Das Mitteldrittel begannen die Berliner ausgesprochen schwungvoll. Irgendwie schienen sie in der Pause ihre Nervosität abgelegt zu haben und erspielten sich nun die größeren Spielanteile. Diese verstärkten Bemühungen wurden bereits zwei Minuten nach Wiederbeginn belohnt, als Mark Beaufait den Puck über die Linie des Nürnberger Tores stochern konnte und so die 1:0-Führung für die Eisbären erzielte. Nicht weniger druckvoll ging es weiter, bloß bei der Chancenverwertung sündigten die Hohenschönhausener einmal mehr. Die Mannen von National- und noch Ice Tigers-Trainer Greg Poss ließen sich nicht lange bitten und nutzten ihre sich bietende Chance im Powerplay: Brad Tapper konnte von der Eisbären-Defensive unbehelligt mit einem satten Schlagschuss den Ausgleich markieren - 1:1 (28. Spielminute). Weitere zwei Minuten später nutzte Yan Stastny eine Unstimmigkeit zwischen EHC-Keeper Oliver Jonas und Kapitän Steve Walker, um den Puck zum zweiten Mal im Eisbären-Gehäuse zu versenken - 1:2. Wie schon der Ausgleichstreffer ein Geschenk der Hauptstädter an die Gäste von der Noris war, so auch dieser. Robust gingen beide Mannschaften dann im weiteren Verlauf zu Werke, was zu zahlreichen Strafzeiten auf beiden Seiten und hochkochenden Emotionen führte, vor allem auf der Nürnberger Bank und bei Trainer Greg Poss. Schiri Bulanov zeigte sich gegenüber dem erregten Bundestrainer jedoch keinesfalls beeindruckt und ermahnte diesen zudem sich im Zaume zu halten. Zum Ärger der Nürnberger glich Eisbären-Defender Micki DuPont bei Überzahl dann auch noch zum 2:2 aus (38.). Zum Ende des Mitteldrittels brannte es aber wieder lichterloh vor dem Tor der Berliner: Der sehr agile Tapper vergab die Gelegenheit, sein Team mit einer Führung in die zweite Pause gehen zu lassen. So musste also der Schlussabschnitt die Entscheidung bringen!

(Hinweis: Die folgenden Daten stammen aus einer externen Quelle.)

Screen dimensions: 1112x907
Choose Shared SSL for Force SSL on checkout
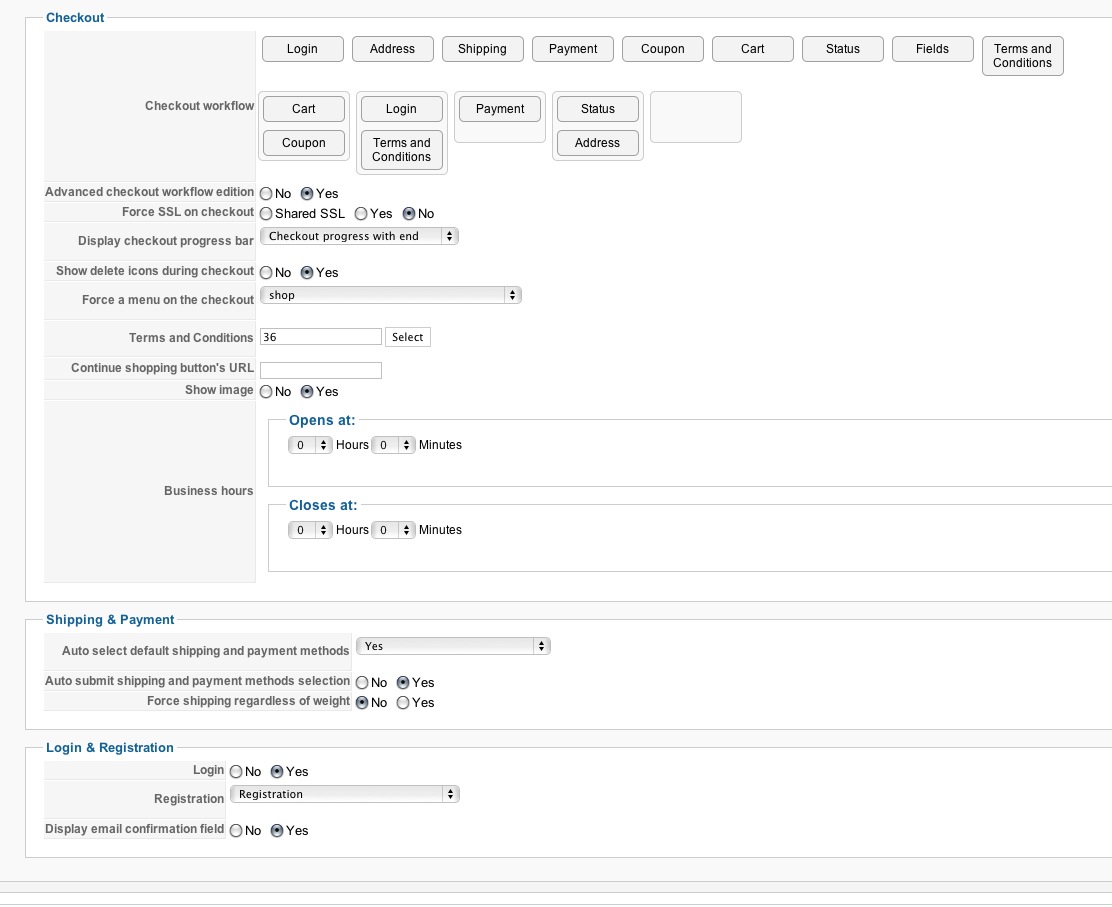[x=266, y=214]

Entsprechend hart und mit Chancen hüben wie drüben ging es dann auch zur Sache. Die Massen zum Jubeln brachte dann der Aushilfsverteidiger der Eisbären, Florian Keller, der in der 47. Spielminute sein Stürmerblut offenbarte und sein Team mit 3:2 in Front brachte. Dieser Vorsprung währte nur ganze neunzig Sekunden, dann präsentierte sich die Berliner Defensive wieder nicht hellwach, was Ice Tiger Mike Green zum 3:3-Ausgleich nutzte. In den zurückliegenden Begegnungen begann auf Seiten der Berliner in ähnlichen Situationen das große Schlottern, so nicht am Freitagabend: Wiederum bei Überzahl der Hausherren erzielte Verteidiger Derrick Walser nach Vorlage seines Kollegen Micki DuPont den 4:3-Siegtreffer (50.). Spannung pur war fortan bis zum Spielende geboten und Greg Poss blies bereits neun Minuten vor Ende bei einer Auszeit zur Nürnberger Abschlussoffensive. Die Konzentration, die den Gastgebern bei den Gegentreffern zuvor in der Defensive fehlte, legten sie nun an den Tag und verteidigten ihr Tor aufopferungsvoll. Als sich neunzig Sekunden vor Spielende der Nürnberger Trepanier noch eine Strafzeit einfing, war die Entscheidung zugunsten der Eisbären gefallen, auch wenn die sich noch einmal wegen zu vieler Spieler auf dem Eis selbst dezimierten.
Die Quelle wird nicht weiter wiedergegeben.